実家のマンション、本当に資産? 相続後に後悔しない「管理の実状」チェック

「老後の住まいや相続資産として、マンションがあるから安心!」と思っていませんか?実は今、全国のマンションで「住人の高齢化と建物の老朽化」という2つの老いが同時に進行し、大きな問題となっています。

特に深刻なのが修繕費用です。近年の人手不足や資材価格の高騰により、大規模修繕工事の費用は激増しています。しかし、若い世代は建て替えを望み、高齢の住人は将来のための積立修繕金の値上げに躊躇するなど、住人同士の意見がまとまらないケースが後を絶ちません。結果として積立金が不足し、借金に頼ったり、悪質な業者に高額な工事費を騙し取られたりするトラブルも発生しています。
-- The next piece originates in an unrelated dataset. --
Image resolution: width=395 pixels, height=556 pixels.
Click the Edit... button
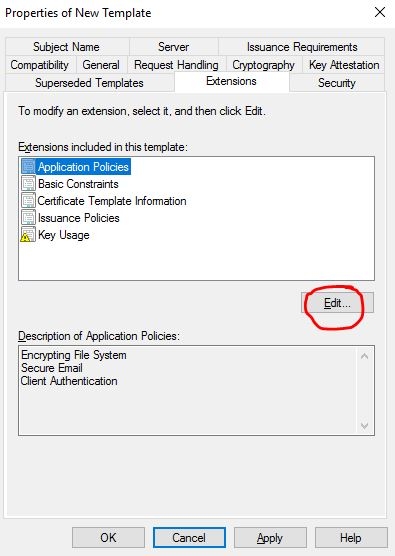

さらに、住人の無関心や高齢化で管理組合のなり手がおらず、赤字や戸数の少なさを理由に管理会社から契約を解除されて「管理不全」に陥るマンションも増えています。

もし、このような問題を抱えたマンションを相続した場合どうなるでしょうか?

相続人は、不動産という資産だけでなく「将来の一時徴収金」や「管理不全による資産価値の下落」といった目に見えない「負債」まで一緒に引き継ぐことになります。相続税の評価額が高く見えても、いざ売ろうとした時に「管理状態が悪くて売れない」「毎月の維持費用がかさむ」という事態に陥りかねません。

親が元気なうち、あるいは相続が発生した際には、単に部屋の間取りや価値を見るだけでなく、「積立修繕金は足りているか」「管理会社との契約は健全か」といった管理の実状まで必ず確認しておきましょう。目に見えないリスクを早めに把握しておくことが、大切な家族と資産を守る第一歩となります。